### Instructions to follow
Your answer is every line of the material below in which the string "agent" occurs.

------

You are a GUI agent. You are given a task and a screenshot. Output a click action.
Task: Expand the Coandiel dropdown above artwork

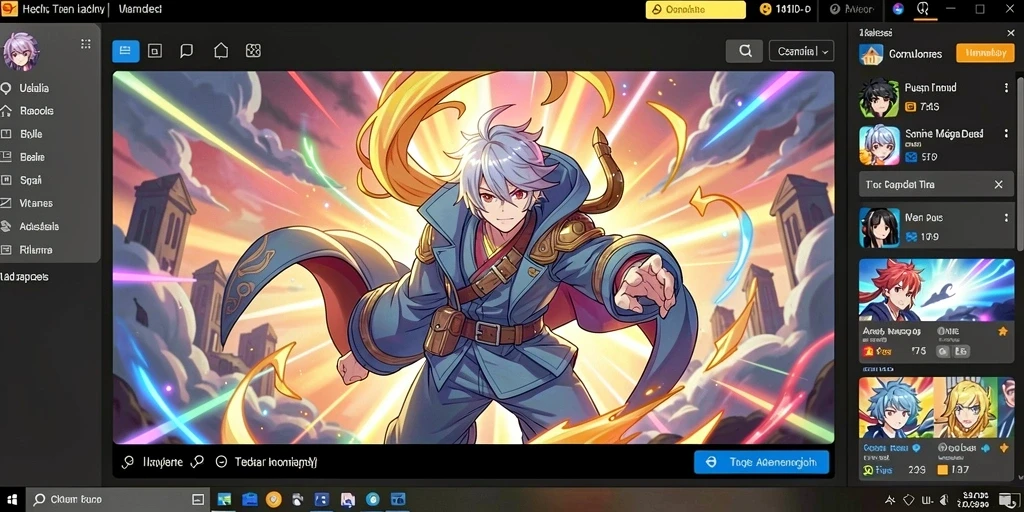[801, 51]
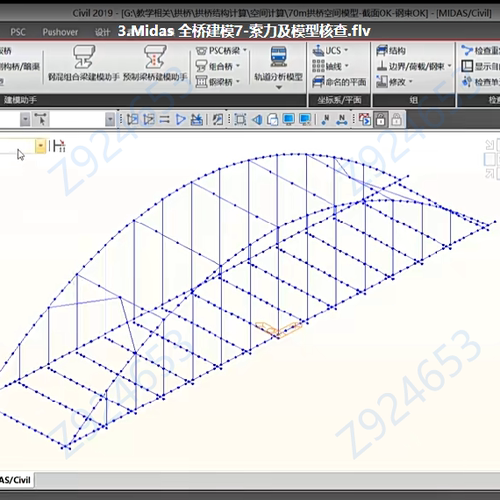Toggle the greyed unlock icon
Viewport: 500px width, 500px height.
(x=397, y=119)
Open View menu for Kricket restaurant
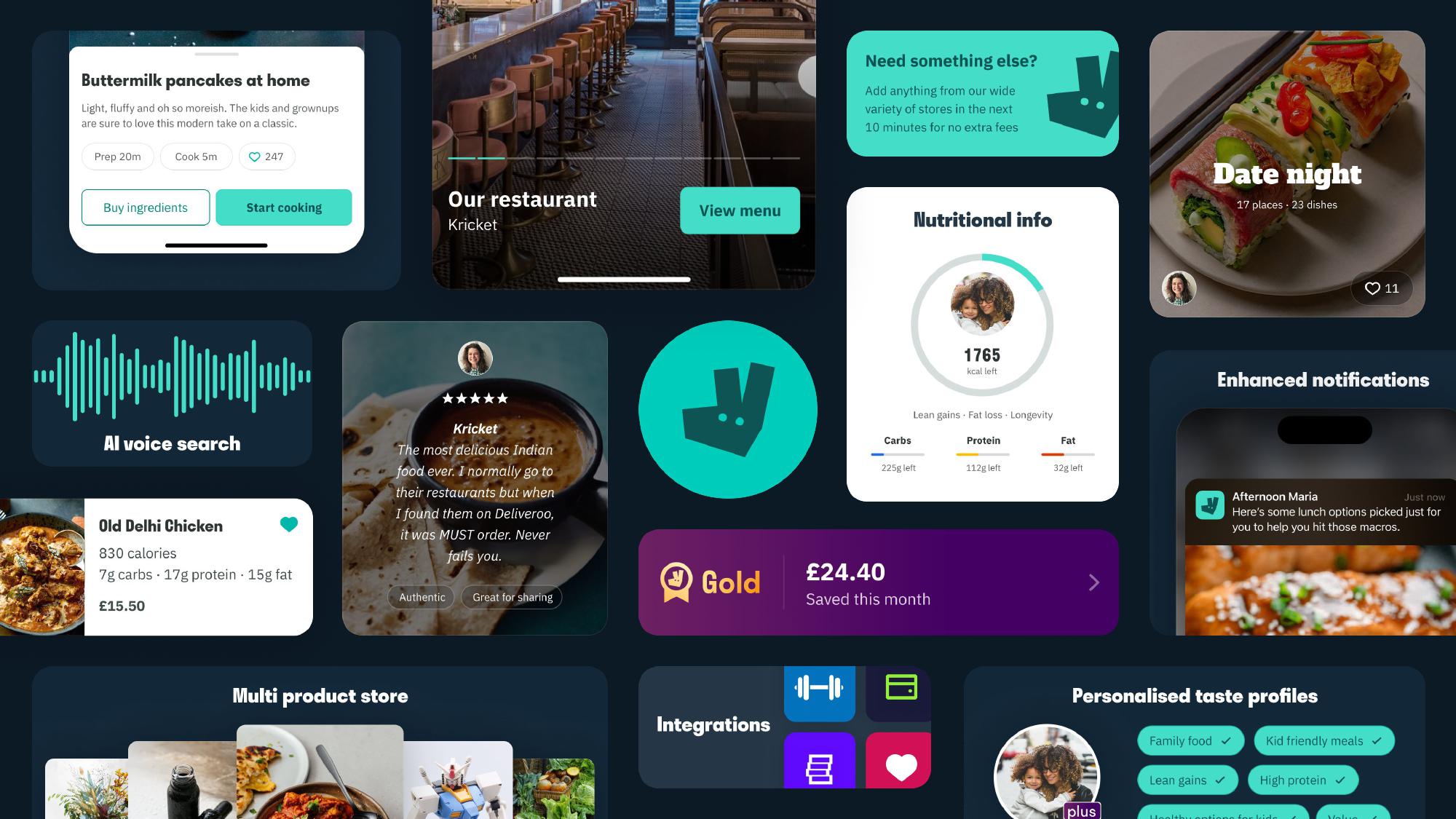 pyautogui.click(x=740, y=210)
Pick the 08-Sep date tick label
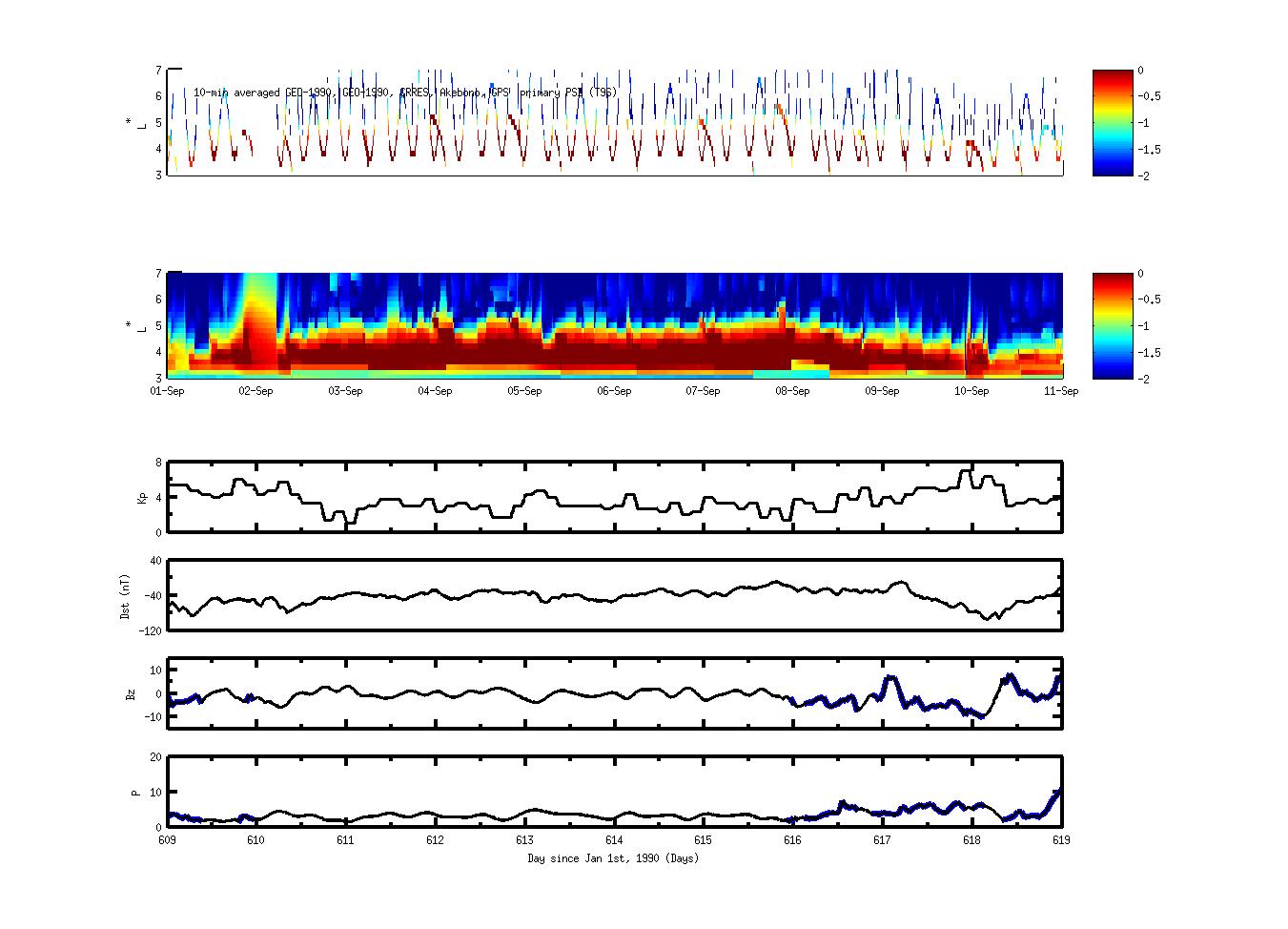 click(792, 391)
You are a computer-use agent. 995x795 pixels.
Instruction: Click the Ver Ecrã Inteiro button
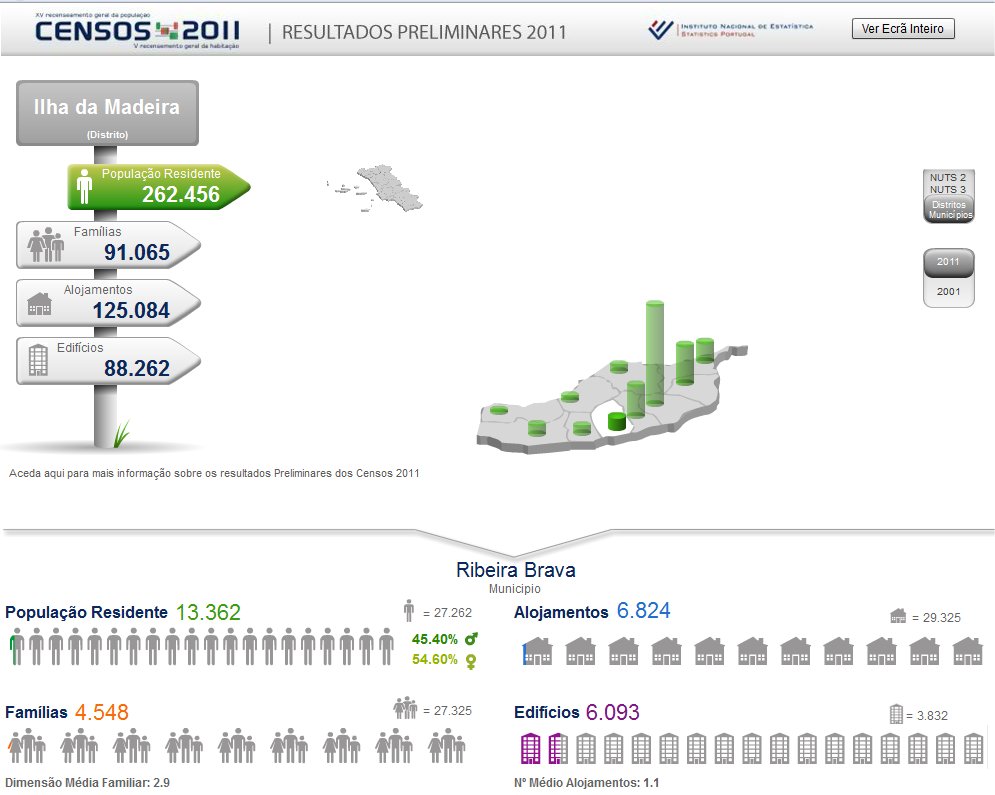tap(903, 29)
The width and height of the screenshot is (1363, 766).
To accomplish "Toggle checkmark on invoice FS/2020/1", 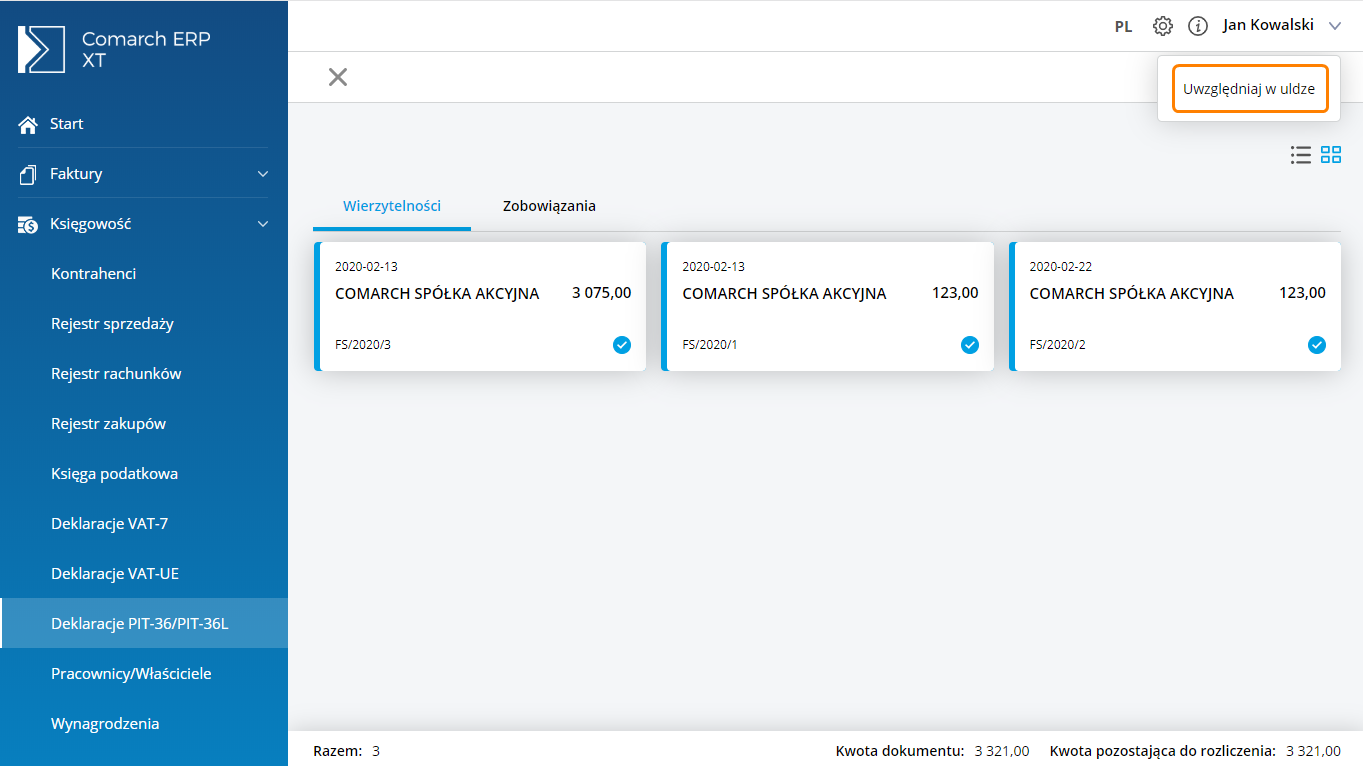I will [x=969, y=345].
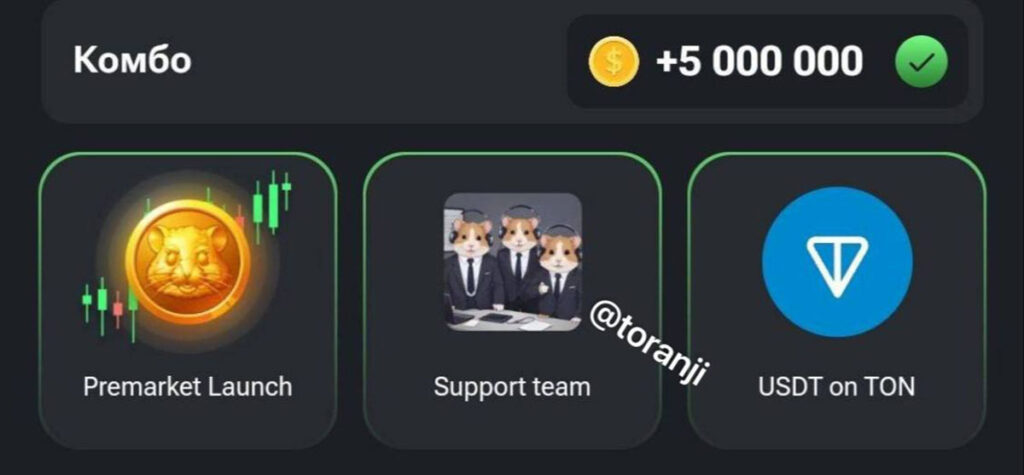Click the Premarket Launch text label
Screen dimensions: 1024x475
pyautogui.click(x=187, y=387)
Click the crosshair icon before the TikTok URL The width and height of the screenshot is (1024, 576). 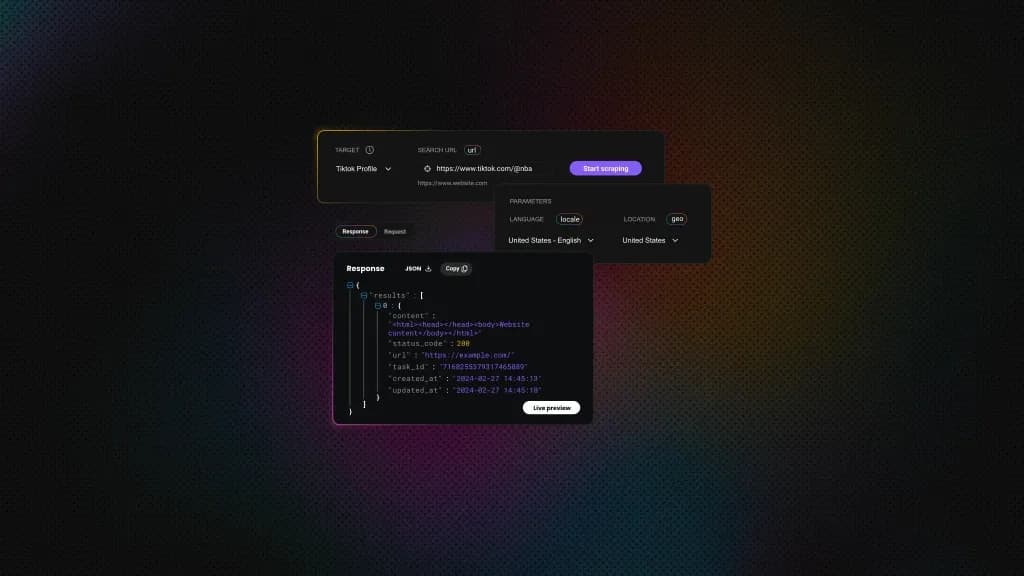click(x=427, y=169)
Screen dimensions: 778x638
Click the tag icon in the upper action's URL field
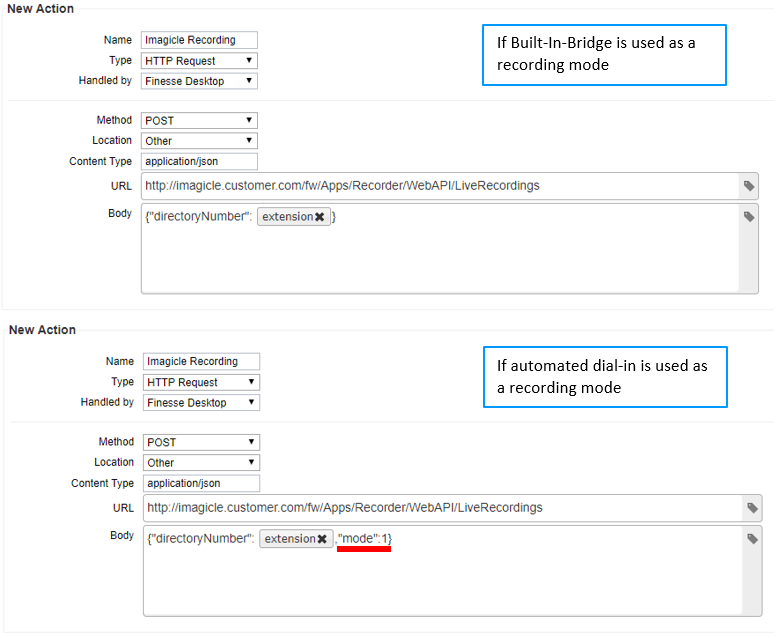(748, 186)
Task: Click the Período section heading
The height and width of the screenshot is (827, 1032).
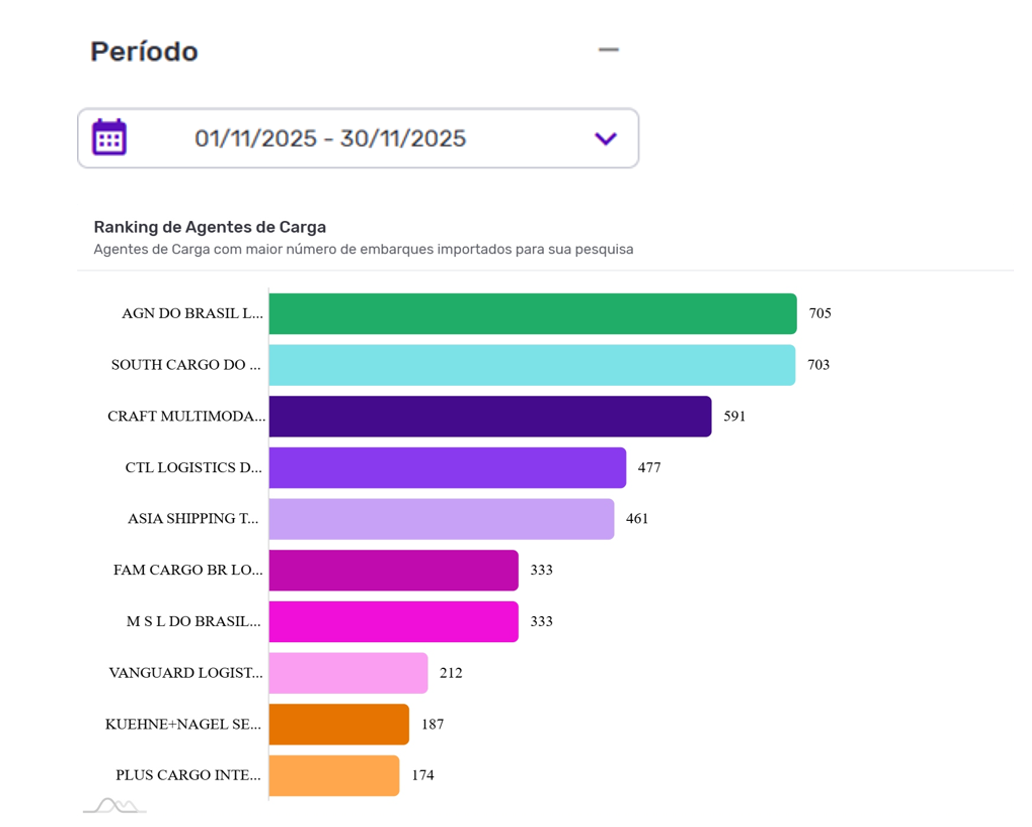Action: [x=144, y=51]
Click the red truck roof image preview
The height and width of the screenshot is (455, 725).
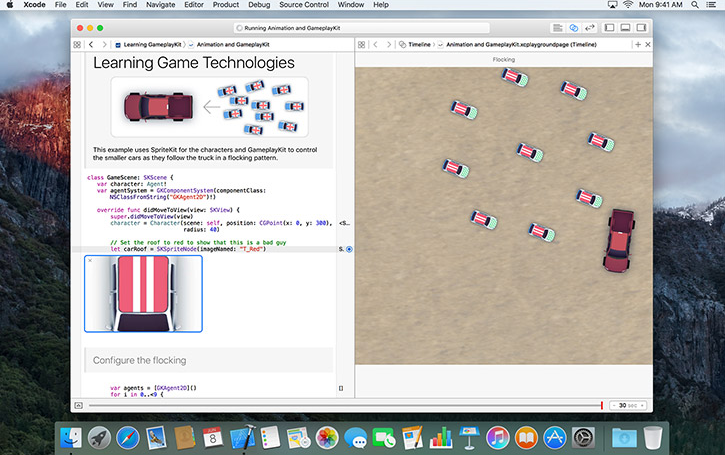[144, 293]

------

### Answer to this problem
You are a GUI agent. You are given a task and a screenshot. Output a click action.
You are a computer-use agent. 995x795 pixels.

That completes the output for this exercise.